Just had the first restart after 7hrs
Sad, any usefull reset reason information? I have uptime 9h for MH-ET and 10h for E32, i'll switch the E32 to tx-mode 1-now and leave the other on tx-mode 4.
no error, just "Last system reset reason Core0: Software reset CPU, Core1: Software reset CPU". Free Mem is constant around 170K and not falling. This is with TxMode 1
My E32 is now uptime 30h, 10h with tx-mode 4, 20h with tx-mode 1, no tx-errors (~19.000 reads), 19 rx-fails within ~194.000 receives (0,01%). I can not reproduce the reboots. (btw: SDK shown as v4.4-beta1-189-ga79dc75f0a, do you have the same?)
SDK is the same. I'm running it again, if it crashes I'll start turning off the services (NTP, MQTT, AP)

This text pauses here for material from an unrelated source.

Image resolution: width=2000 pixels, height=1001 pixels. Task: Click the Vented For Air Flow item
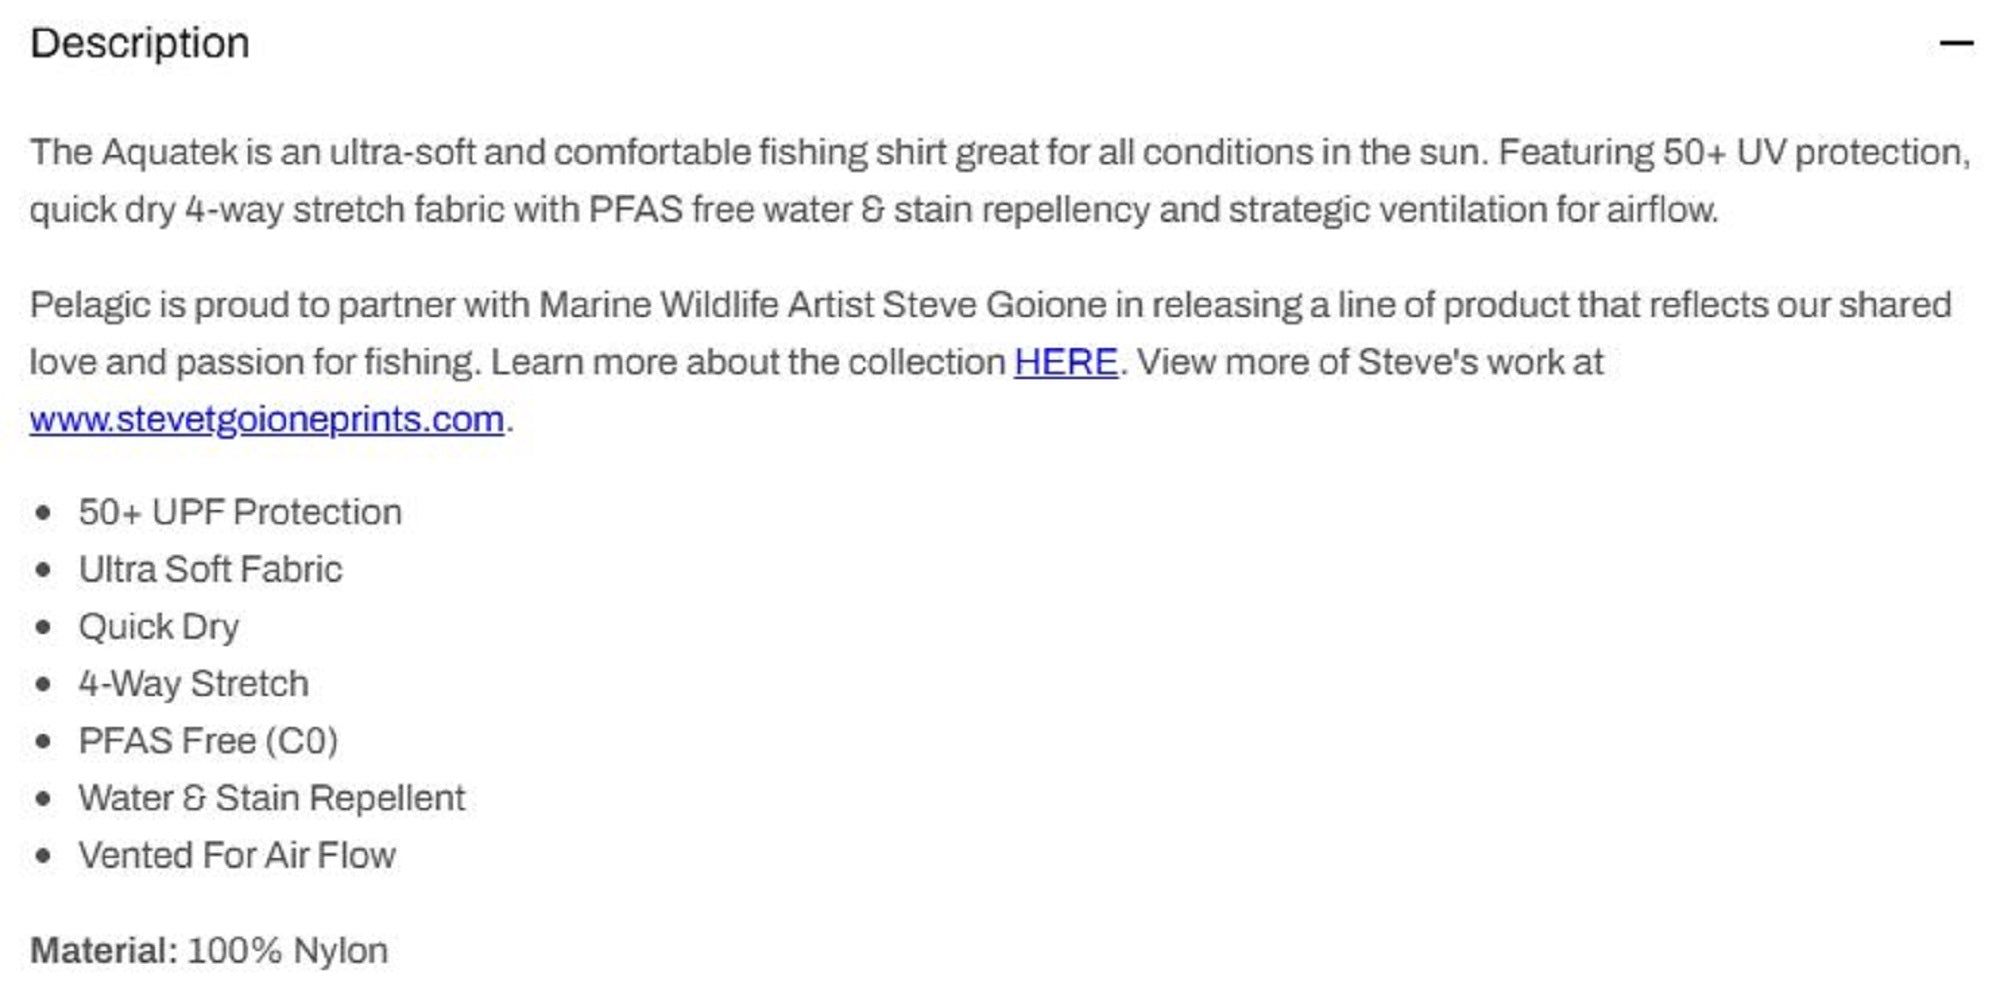click(x=237, y=855)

I think it's the uart buffer. yesterday i've added a bufffer-check, but forgot to readout rx-buffer, so after an overflow the uart only throws garbage. This happend after ~3-5 h. Try again with actual code.
testing now...
looking good, no glitches in 6hrs...
it's been running now for 24hrs without any crashes. Rx 82825/26 fail and Tx Read is 19138/16. Which is good enough. I should compare against the 3.4b to see if those Tx Read failures are normal
I've updated the idf4-branch to latest dev and changed uart code for rx and tx-mode 1. I have a bit less rx-fails and no tx-fails. Please check.
I've updated the idf4-branch to latest dev and changed uart code for rx and tx-mode 1. I have a bit less rx-fails and no tx-fails. Please check.

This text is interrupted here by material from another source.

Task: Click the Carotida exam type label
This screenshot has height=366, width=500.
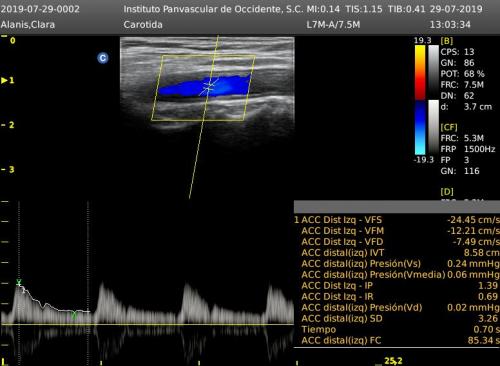Action: [143, 25]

impressive. been running for 1hr+ with 0 fails
I've updated the idf4-branch to latest dev and changed uart code for rx and tx-mode 1. I have a bit less rx-fails and no tx-fails. Please check.
impressive. been running for 1hr+ with 0 fails
after 20hrs only 14 failed Tx and 12 failed Tx Reads. At 100% quality for both. The Rx fails is about half it was in the previous idf4 dev release. So all good.
Do you have logged the tx fails?
I'll do some tracing over the weekend to see why the Tx errors are high. On v3.4 I'm getting 0 at the moment:
react18 was upgraded in 3.4b18
lets get 3.4.1 out with the latest fixes and make 3.4.2 based on espressif arduino v2
ok.
I'll do some tracing over the weekend to see why the Tx errors are high. On v3.4 I'm getting 0 at the moment:
With the latest 3.4.2b I'm still seeing UART errors on both Rx/Tx. With the previous espressif 3.5 which I had running for 12 days I had zero fails. I'll do some tracing and debugging.
Have you checked what tx errors this are? Is it random or is there any time or telegram sytematic? I can not reproduce, my ems-master in not timing critical and any tx-mode works (i mostly use tx-mode 4). I'm curious about feedback from ems+ and ht3 users. BTW: I've added a syslog count/fail, is this usefull, should i add this to dev?
it's hard to find the Tx errors, without adding some extra debug code. They happen randomly every few hours and difficult to reproduce and capture without flooding the logs with raw telegrams.
syslog is good to add, although it'll show a lot of messages depending on the Level
You should see the tx telegram (to_string) in error-log-level with log-time: https://github.com/emsesp/EMS-ESP32/blob/794b3c04712ccdb0e278e4118670557fb5edda42/src/telegram.cpp#L596-L599
I'm more concerned about the Rx fails, it's one every 50mins. Thats on txmode=1. I'll try 4 (hardware) now
I'm more concerned about the Rx fails, it's one every 50mins. Thats on txmode=1. I'll try 4 (hardware) now
No Tx errors with TxMode 4 (Hardware) after 1d16h on latest dev build. Rx has 22 fails from 134,883 which isn't bad. Still not as solid as 3.4.1 but close.
all done. works fine
The core ESP32 arduino framework has been upgraded to v2.0.0 and PlatformIO will upgrade automatically to this unless we force it to stay on 3.5. Which is fine, but breaks a few things. At first glance, we need to modify the UART code and replace our LittleFS library with the core's version. While we're at it we could look at upgrading to the brand new NodeJS 18.0 and also migrating to ReactJS 18.